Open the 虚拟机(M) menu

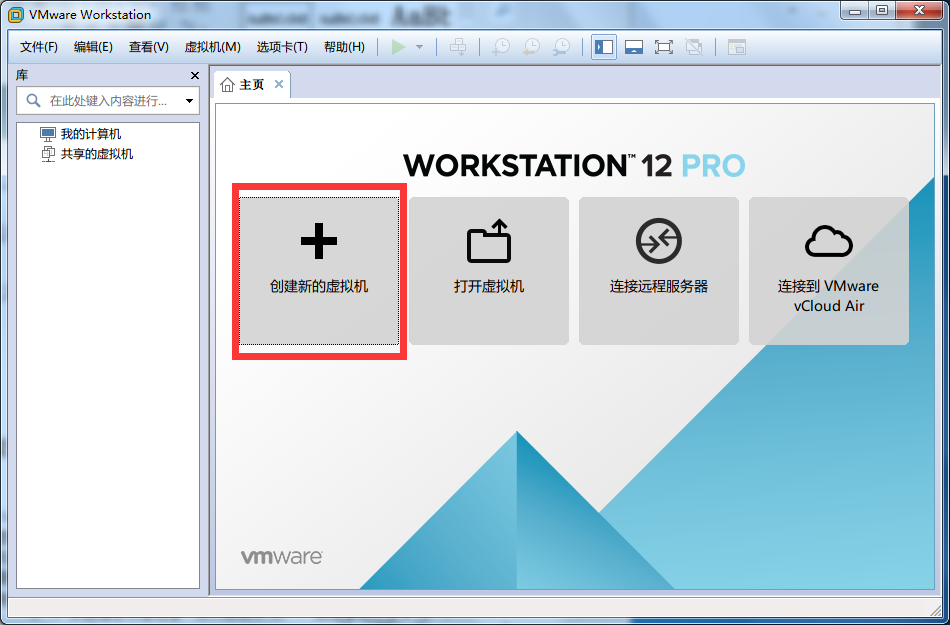[212, 47]
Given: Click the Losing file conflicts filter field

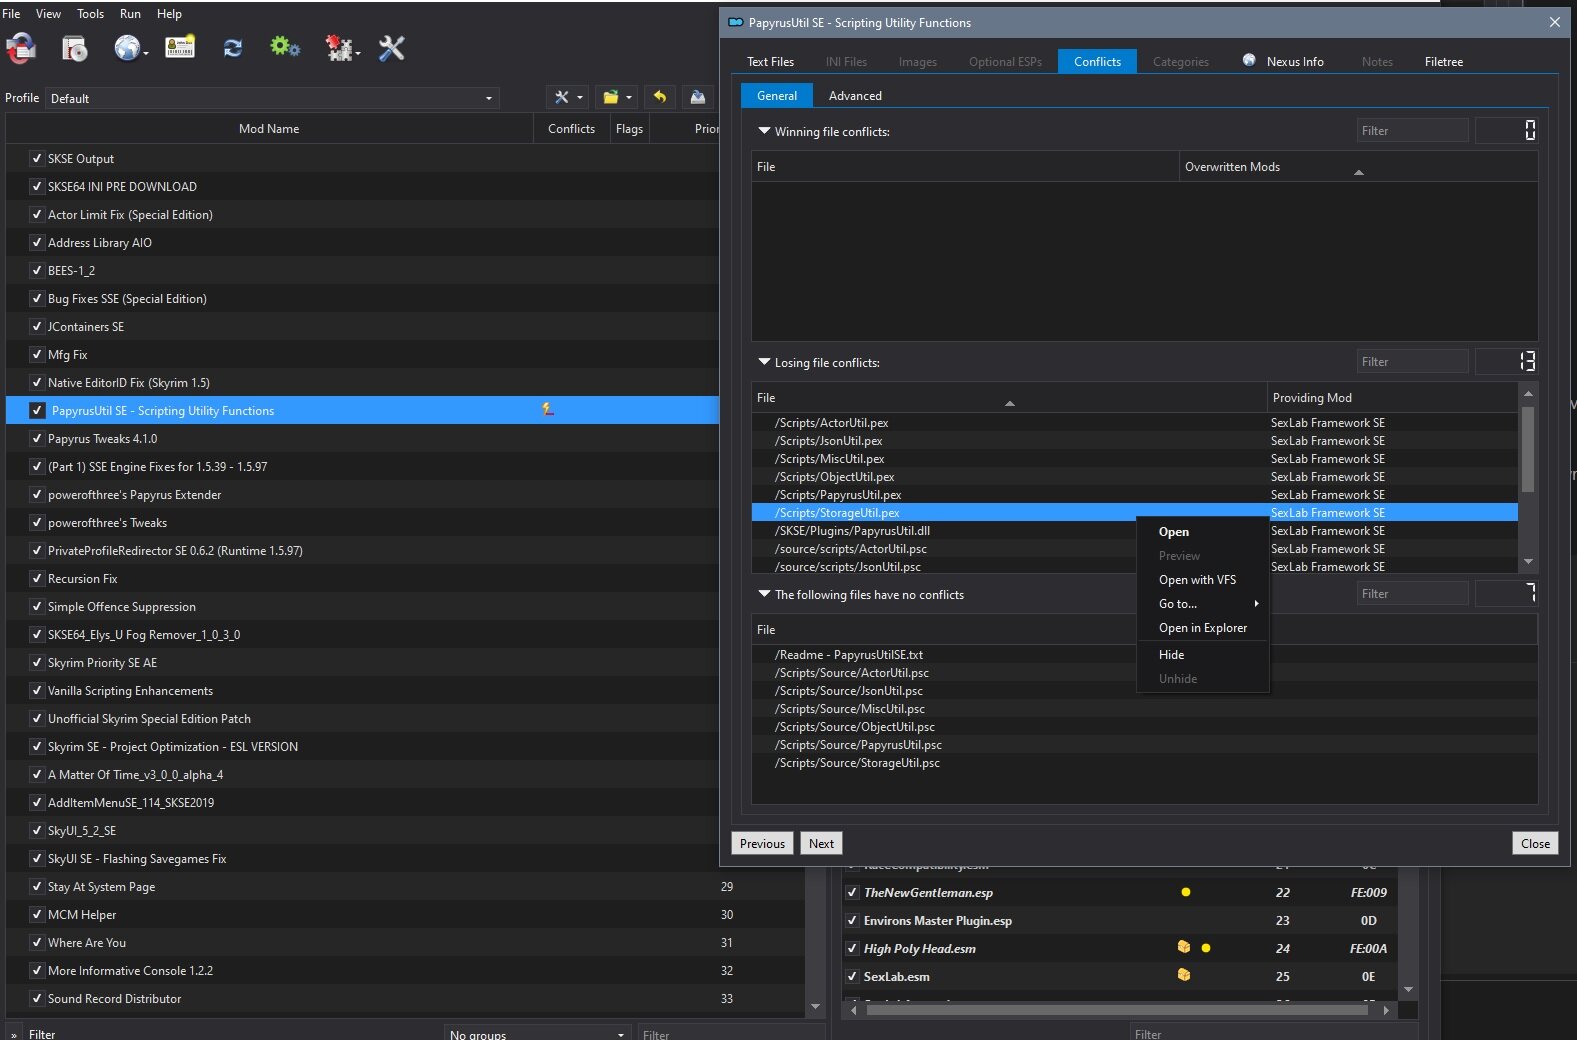Looking at the screenshot, I should click(x=1412, y=362).
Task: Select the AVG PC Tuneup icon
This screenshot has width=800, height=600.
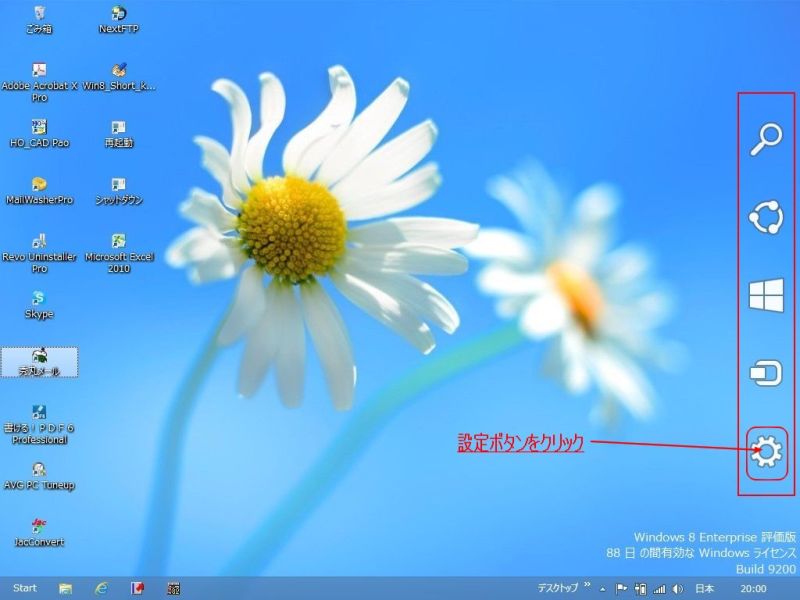Action: [39, 470]
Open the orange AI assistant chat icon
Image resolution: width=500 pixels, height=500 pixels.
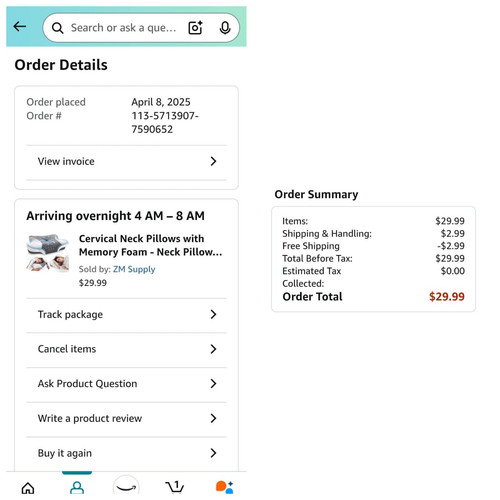[225, 487]
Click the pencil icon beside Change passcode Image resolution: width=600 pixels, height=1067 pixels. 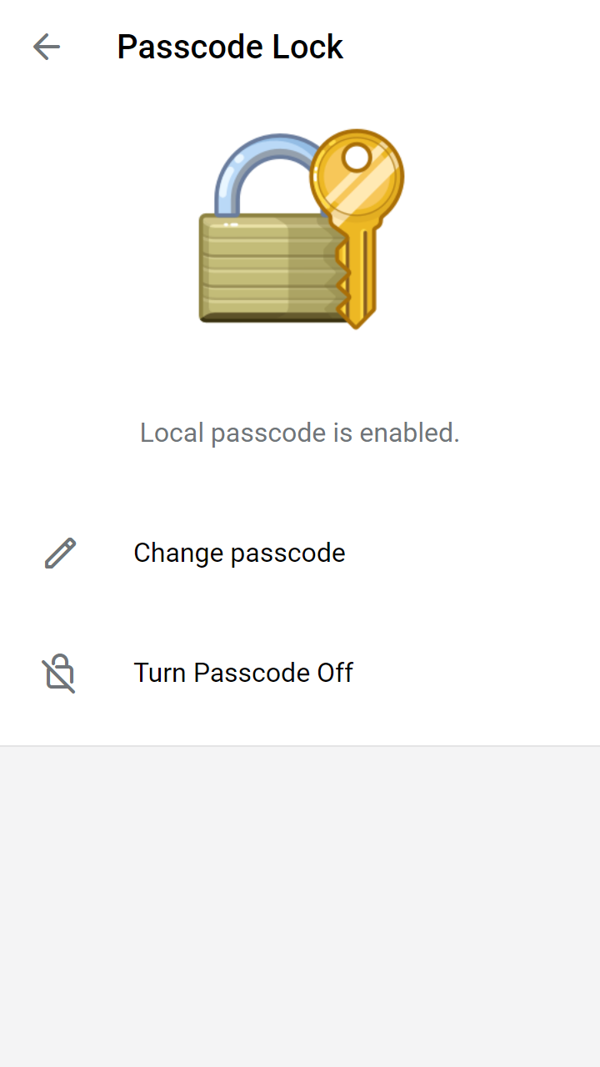pos(60,553)
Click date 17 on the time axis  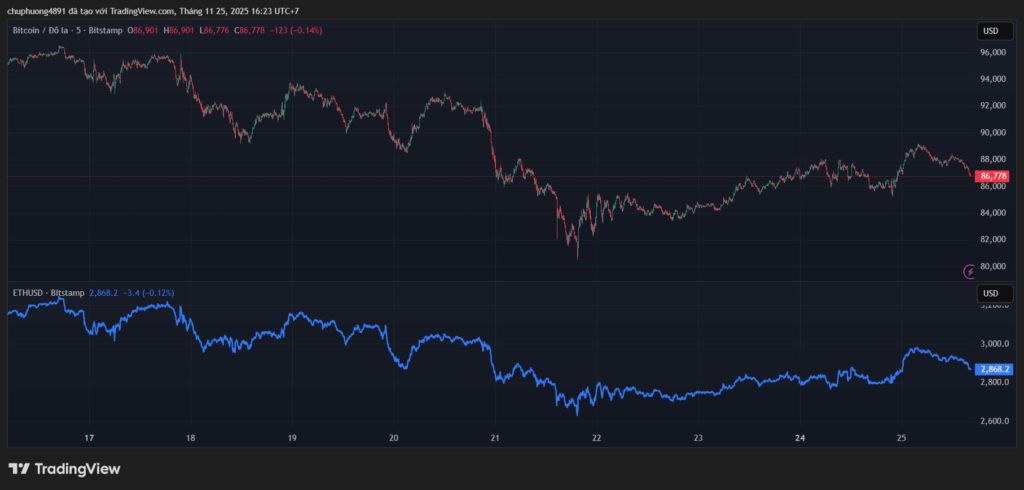click(x=89, y=438)
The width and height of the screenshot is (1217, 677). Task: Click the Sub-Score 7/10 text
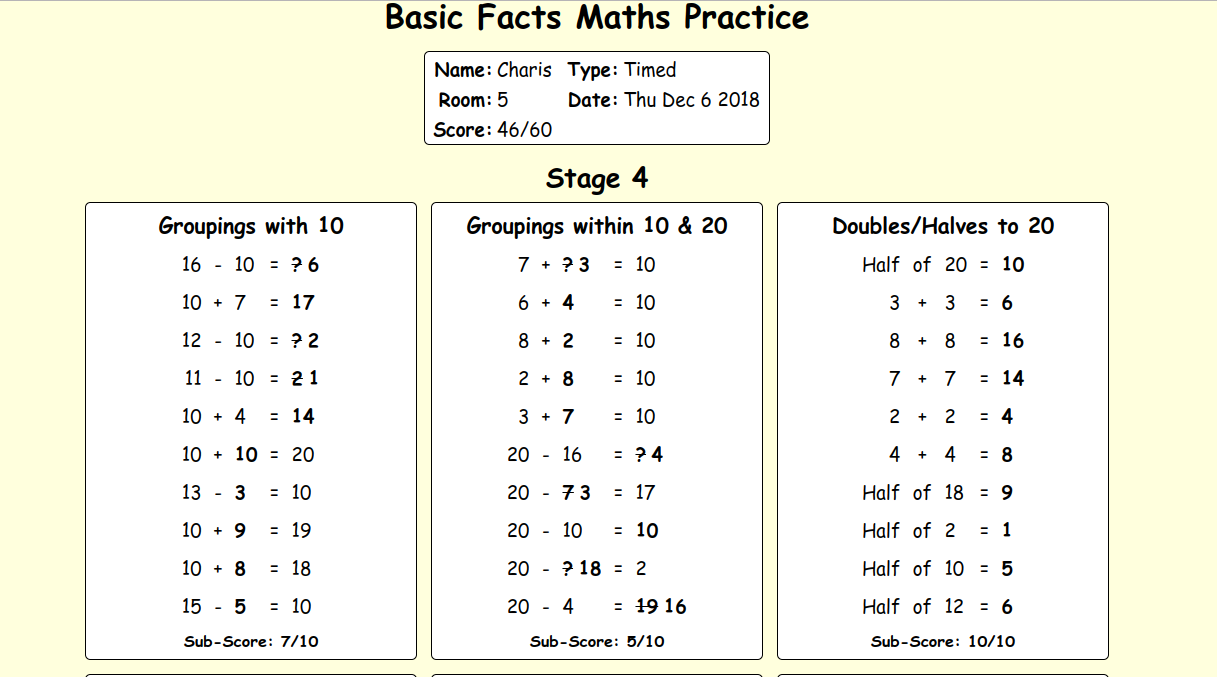point(251,642)
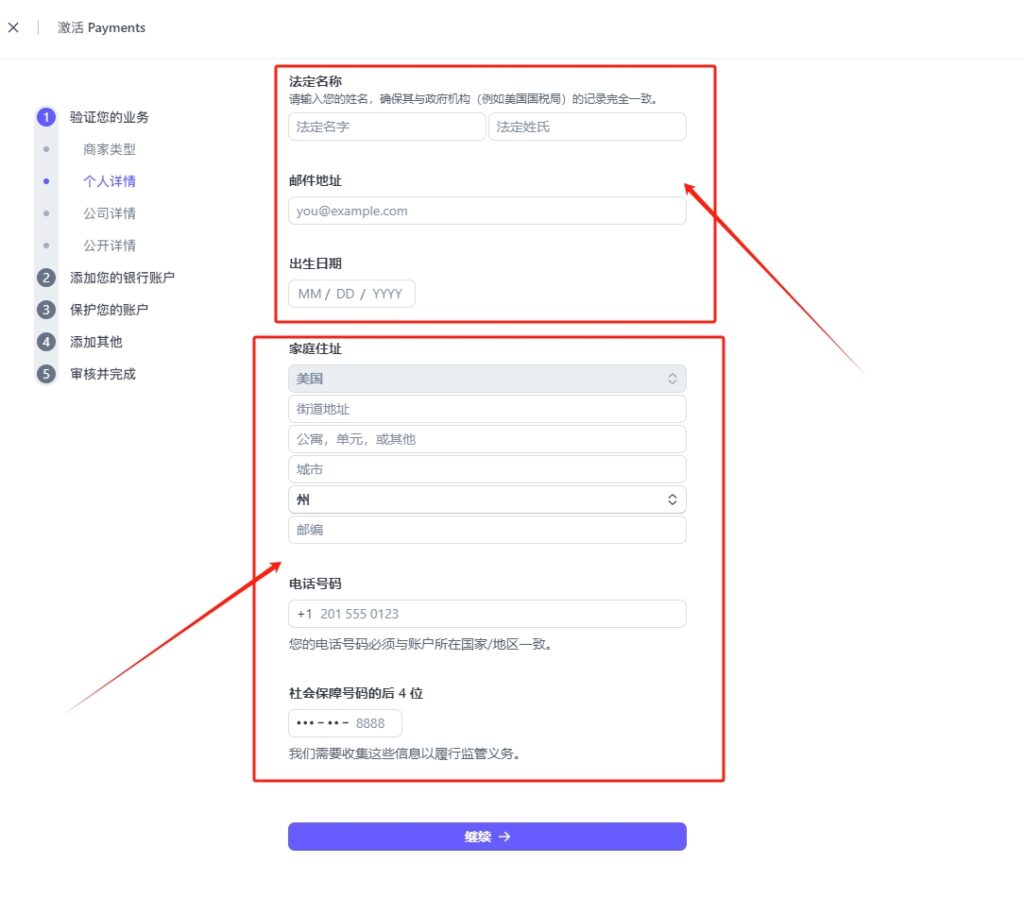Select the 公司详情 step in the sidebar
Viewport: 1024px width, 897px height.
[x=111, y=213]
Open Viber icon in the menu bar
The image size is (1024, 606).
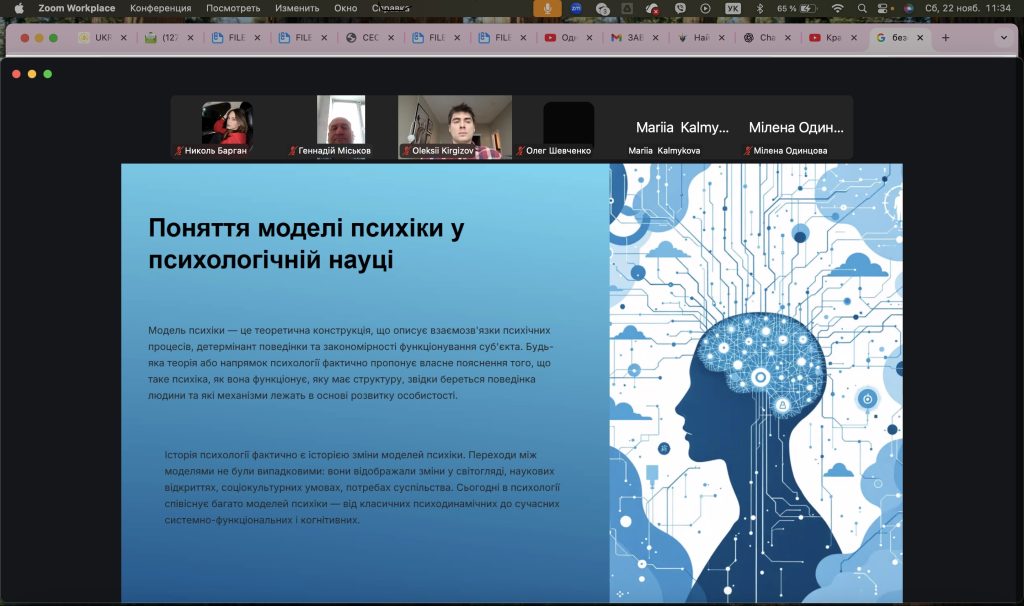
* * *
What you should do =
Leave the pictures out, and retype exactly the lines from the one containing "Open Viber icon in the menu bar" through the last line of the entries above, both included.

Task result =
Open Viber icon in the menu bar
The image size is (1024, 606).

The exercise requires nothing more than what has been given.